WHAT IS NEEDED: A complete and exact copy of the data below is the task.

DATA section start

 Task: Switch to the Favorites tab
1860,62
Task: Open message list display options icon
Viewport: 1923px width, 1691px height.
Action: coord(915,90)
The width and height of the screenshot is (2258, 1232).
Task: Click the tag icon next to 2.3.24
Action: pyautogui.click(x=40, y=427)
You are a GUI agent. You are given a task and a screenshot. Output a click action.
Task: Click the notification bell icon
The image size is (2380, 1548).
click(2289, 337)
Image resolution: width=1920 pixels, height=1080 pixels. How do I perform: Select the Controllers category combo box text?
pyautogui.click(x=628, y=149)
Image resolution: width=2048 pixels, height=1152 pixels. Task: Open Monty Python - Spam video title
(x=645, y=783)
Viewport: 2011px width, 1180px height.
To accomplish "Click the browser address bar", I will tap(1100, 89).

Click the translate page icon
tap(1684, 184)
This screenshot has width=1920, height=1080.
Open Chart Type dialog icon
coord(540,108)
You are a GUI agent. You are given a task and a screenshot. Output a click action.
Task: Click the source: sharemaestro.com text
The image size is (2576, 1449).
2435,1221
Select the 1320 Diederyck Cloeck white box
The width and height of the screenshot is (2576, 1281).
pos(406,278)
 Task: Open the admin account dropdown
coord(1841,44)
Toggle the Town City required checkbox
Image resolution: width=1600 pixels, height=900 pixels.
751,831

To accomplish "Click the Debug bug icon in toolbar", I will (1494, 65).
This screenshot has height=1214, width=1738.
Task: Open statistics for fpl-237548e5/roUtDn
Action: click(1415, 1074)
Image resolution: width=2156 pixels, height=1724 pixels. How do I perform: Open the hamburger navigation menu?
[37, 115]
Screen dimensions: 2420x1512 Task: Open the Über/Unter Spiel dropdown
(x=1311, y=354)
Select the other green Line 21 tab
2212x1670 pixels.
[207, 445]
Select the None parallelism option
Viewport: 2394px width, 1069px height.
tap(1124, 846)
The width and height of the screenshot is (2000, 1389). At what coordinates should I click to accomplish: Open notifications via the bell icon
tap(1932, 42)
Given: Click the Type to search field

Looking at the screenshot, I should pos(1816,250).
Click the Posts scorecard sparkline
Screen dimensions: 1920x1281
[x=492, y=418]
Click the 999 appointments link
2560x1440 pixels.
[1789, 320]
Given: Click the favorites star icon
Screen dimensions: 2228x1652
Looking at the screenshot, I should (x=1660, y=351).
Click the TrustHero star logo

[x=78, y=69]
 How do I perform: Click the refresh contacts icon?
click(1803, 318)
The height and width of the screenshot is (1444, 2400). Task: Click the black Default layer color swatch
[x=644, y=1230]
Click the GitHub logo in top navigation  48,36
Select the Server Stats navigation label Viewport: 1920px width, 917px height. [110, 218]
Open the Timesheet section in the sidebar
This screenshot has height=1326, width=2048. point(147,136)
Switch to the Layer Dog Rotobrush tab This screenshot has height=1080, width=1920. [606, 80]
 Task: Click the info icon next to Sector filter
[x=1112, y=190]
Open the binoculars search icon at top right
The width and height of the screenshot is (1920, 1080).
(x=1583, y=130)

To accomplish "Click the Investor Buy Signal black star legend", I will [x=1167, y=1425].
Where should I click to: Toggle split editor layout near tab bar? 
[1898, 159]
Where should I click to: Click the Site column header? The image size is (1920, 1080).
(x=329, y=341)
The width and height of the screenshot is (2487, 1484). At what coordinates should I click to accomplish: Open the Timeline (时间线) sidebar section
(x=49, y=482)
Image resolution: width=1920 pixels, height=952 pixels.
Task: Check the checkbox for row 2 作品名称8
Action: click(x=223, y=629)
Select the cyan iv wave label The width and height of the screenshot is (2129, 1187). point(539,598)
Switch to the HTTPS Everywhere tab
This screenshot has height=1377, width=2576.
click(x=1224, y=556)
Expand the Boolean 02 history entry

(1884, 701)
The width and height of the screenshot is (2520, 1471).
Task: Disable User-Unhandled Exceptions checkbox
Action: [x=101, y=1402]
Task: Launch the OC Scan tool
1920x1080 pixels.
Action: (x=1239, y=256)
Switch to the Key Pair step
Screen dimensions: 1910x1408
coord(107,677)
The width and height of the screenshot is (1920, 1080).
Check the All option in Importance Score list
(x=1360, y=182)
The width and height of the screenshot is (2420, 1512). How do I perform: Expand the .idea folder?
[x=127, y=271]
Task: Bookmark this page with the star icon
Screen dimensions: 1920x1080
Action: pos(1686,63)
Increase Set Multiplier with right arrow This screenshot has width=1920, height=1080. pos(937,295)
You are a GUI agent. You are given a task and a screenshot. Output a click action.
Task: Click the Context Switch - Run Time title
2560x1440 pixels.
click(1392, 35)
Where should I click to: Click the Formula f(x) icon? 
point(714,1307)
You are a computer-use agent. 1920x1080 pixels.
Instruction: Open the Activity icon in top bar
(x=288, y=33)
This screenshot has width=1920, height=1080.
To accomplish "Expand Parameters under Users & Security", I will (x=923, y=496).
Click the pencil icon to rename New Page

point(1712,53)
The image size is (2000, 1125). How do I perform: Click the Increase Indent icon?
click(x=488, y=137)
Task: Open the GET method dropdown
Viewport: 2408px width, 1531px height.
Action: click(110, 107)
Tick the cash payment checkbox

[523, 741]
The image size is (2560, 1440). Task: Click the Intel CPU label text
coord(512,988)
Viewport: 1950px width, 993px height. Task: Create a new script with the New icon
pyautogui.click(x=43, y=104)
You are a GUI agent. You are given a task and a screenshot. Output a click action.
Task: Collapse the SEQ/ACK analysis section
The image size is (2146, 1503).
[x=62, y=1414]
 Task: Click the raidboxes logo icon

DATA section end

SOLUTION TO THIS PROBLEM:
 Task: Switch to the Favorites tab
1860,62
Task: Open message list display options icon
Viewport: 1923px width, 1691px height.
Action: coord(915,90)
The width and height of the screenshot is (2258, 1232).
Task: Click the tag icon next to 2.3.24
Action: pyautogui.click(x=40, y=427)
You are a GUI agent. You are given a task and a screenshot. Output a click action.
Task: Click the notification bell icon
The image size is (2380, 1548).
click(2289, 337)
Image resolution: width=1920 pixels, height=1080 pixels. How do I perform: Select the Controllers category combo box text?
pyautogui.click(x=628, y=149)
Image resolution: width=2048 pixels, height=1152 pixels. Task: Open Monty Python - Spam video title
(x=645, y=783)
Viewport: 2011px width, 1180px height.
To accomplish "Click the browser address bar", I will tap(1100, 89).

Click the translate page icon
tap(1684, 184)
This screenshot has width=1920, height=1080.
Open Chart Type dialog icon
coord(540,108)
You are a GUI agent. You are given a task and a screenshot. Output a click action.
Task: Click the source: sharemaestro.com text
The image size is (2576, 1449).
2435,1221
Select the 1320 Diederyck Cloeck white box
The width and height of the screenshot is (2576, 1281).
pos(406,278)
 Task: Open the admin account dropdown
coord(1841,44)
Toggle the Town City required checkbox
Image resolution: width=1600 pixels, height=900 pixels.
751,831

To accomplish "Click the Debug bug icon in toolbar", I will (1494, 65).
This screenshot has height=1214, width=1738.
Task: Open statistics for fpl-237548e5/roUtDn
Action: click(1415, 1074)
Image resolution: width=2156 pixels, height=1724 pixels. How do I perform: Open the hamburger navigation menu?
[37, 115]
Screen dimensions: 2420x1512 Task: Open the Über/Unter Spiel dropdown
(x=1311, y=354)
Select the other green Line 21 tab
2212x1670 pixels.
[207, 445]
Select the None parallelism option
Viewport: 2394px width, 1069px height.
tap(1124, 846)
The width and height of the screenshot is (2000, 1389). At what coordinates should I click to accomplish: Open notifications via the bell icon
tap(1932, 42)
Given: Click the Type to search field

Looking at the screenshot, I should pos(1816,250).
Click the Posts scorecard sparkline
Screen dimensions: 1920x1281
[x=492, y=418]
Click the 999 appointments link
2560x1440 pixels.
[1789, 320]
Given: Click the favorites star icon
Screen dimensions: 2228x1652
Looking at the screenshot, I should (x=1660, y=351).
Click the TrustHero star logo

[x=78, y=69]
 How do I perform: Click the refresh contacts icon?
click(1803, 318)
The height and width of the screenshot is (1444, 2400). Task: Click the black Default layer color swatch
[x=644, y=1230]
Click the GitHub logo in top navigation  48,36
Select the Server Stats navigation label Viewport: 1920px width, 917px height. [110, 218]
Open the Timesheet section in the sidebar
This screenshot has height=1326, width=2048. point(147,136)
Switch to the Layer Dog Rotobrush tab This screenshot has height=1080, width=1920. [606, 80]
 Task: Click the info icon next to Sector filter
[x=1112, y=190]
Open the binoculars search icon at top right
The width and height of the screenshot is (1920, 1080).
(x=1583, y=130)

To accomplish "Click the Investor Buy Signal black star legend", I will [x=1167, y=1425].
Where should I click to: Toggle split editor layout near tab bar? 
[1898, 159]
Where should I click to: Click the Site column header? The image size is (1920, 1080).
(x=329, y=341)
The width and height of the screenshot is (2487, 1484). At what coordinates should I click to accomplish: Open the Timeline (时间线) sidebar section
(x=49, y=482)
Image resolution: width=1920 pixels, height=952 pixels.
Task: Check the checkbox for row 2 作品名称8
Action: click(x=223, y=629)
Select the cyan iv wave label The width and height of the screenshot is (2129, 1187). point(539,598)
Switch to the HTTPS Everywhere tab
This screenshot has height=1377, width=2576.
click(x=1224, y=556)
Expand the Boolean 02 history entry

(1884, 701)
The width and height of the screenshot is (2520, 1471).
Task: Disable User-Unhandled Exceptions checkbox
Action: [x=101, y=1402]
Task: Launch the OC Scan tool
1920x1080 pixels.
Action: (x=1239, y=256)
Switch to the Key Pair step
Screen dimensions: 1910x1408
coord(107,677)
The width and height of the screenshot is (1920, 1080).
Check the All option in Importance Score list
(x=1360, y=182)
The width and height of the screenshot is (2420, 1512). How do I perform: Expand the .idea folder?
[x=127, y=271]
Task: Bookmark this page with the star icon
Screen dimensions: 1920x1080
Action: pos(1686,63)
Increase Set Multiplier with right arrow This screenshot has width=1920, height=1080. pos(937,295)
You are a GUI agent. You are given a task and a screenshot. Output a click action.
Task: Click the Context Switch - Run Time title
2560x1440 pixels.
click(1392, 35)
Where should I click to: Click the Formula f(x) icon? 
point(714,1307)
You are a computer-use agent. 1920x1080 pixels.
Instruction: Open the Activity icon in top bar
(x=288, y=33)
This screenshot has width=1920, height=1080.
To accomplish "Expand Parameters under Users & Security", I will (x=923, y=496).
Click the pencil icon to rename New Page

point(1712,53)
The image size is (2000, 1125). How do I perform: Click the Increase Indent icon?
click(x=488, y=137)
Task: Open the GET method dropdown
Viewport: 2408px width, 1531px height.
Action: click(110, 107)
Tick the cash payment checkbox

[523, 741]
The image size is (2560, 1440). Task: Click the Intel CPU label text
coord(512,988)
Viewport: 1950px width, 993px height. Task: Create a new script with the New icon
pyautogui.click(x=43, y=104)
You are a GUI agent. You are given a task and a screenshot. Output a click action.
Task: Collapse the SEQ/ACK analysis section
The image size is (2146, 1503).
[x=62, y=1414]
 Task: Click the raidboxes logo icon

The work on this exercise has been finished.